Learning as Observable Matrix Dynamics: Diffusive Relaxations versus Phase Transitions
Abstract
Observable Matrix Dynamics (OMD) is a diagnostic framework that probes the dynamics of high-dimensional internal representations of inputs by a neural network via a fixed-size N × N distance matrix M(t) on a held set of N inputs. OMD uses methods of random matrix theory and particle dynamics to explore spectral reorganisations that are missed by scalar loss functions, but are informative of the training process.
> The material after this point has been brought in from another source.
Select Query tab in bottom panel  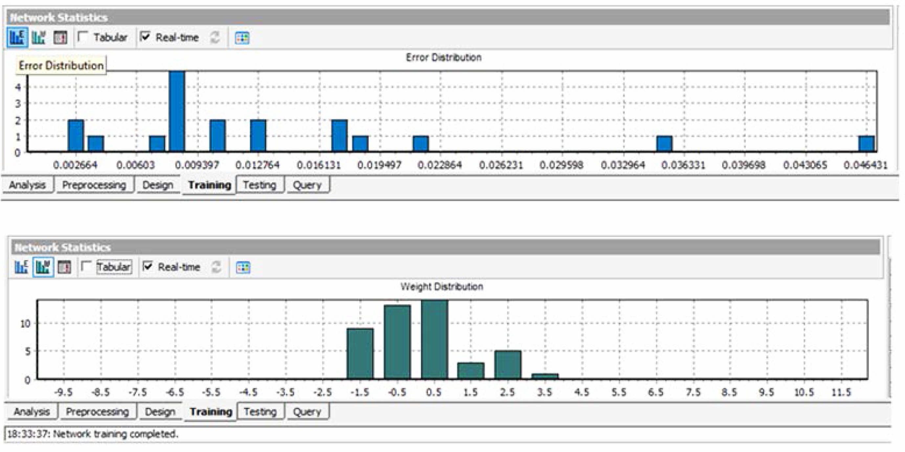point(307,412)
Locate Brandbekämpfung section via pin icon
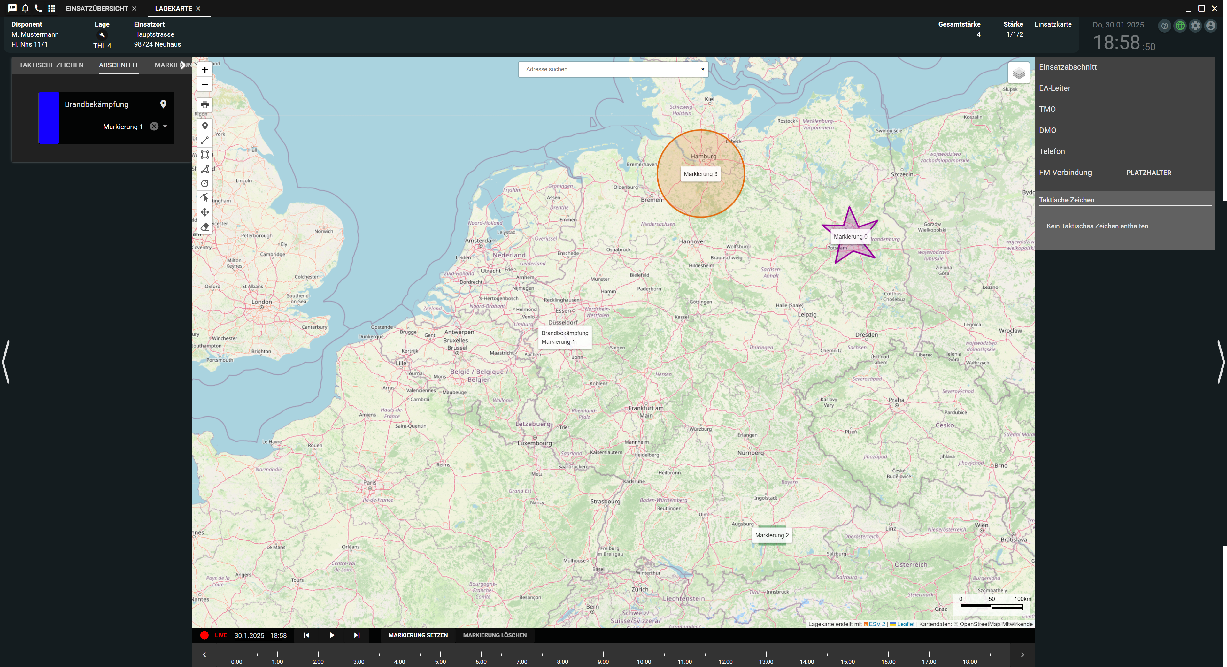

We read M(t) against a perturbative ambient-versus-latent decomposition extending the Bogomolny--Bohigas--Schmit (BBS) theory of random distance matrices, with per-snapshot diagnostics for the top-of-spectrum band structure and ambient noise, trajectory-level observables linking snapshots, and a 3D MDS embedding (bottom-three eigenvectors) rendering training as a moving particle cloud. Across seven experiments, diffusive regimes lack stable top-of-spectrum band structure, while sharp endogenous or externally driven reorganisations produce stable fingerprints: consistent with smooth or product latent geometries in BBS-adjacent cases, and with finite-cluster or Fourier-soliton structures otherwise. OMD thus reads the geometric regime of a representation rather than reporting a single intrinsic dimension.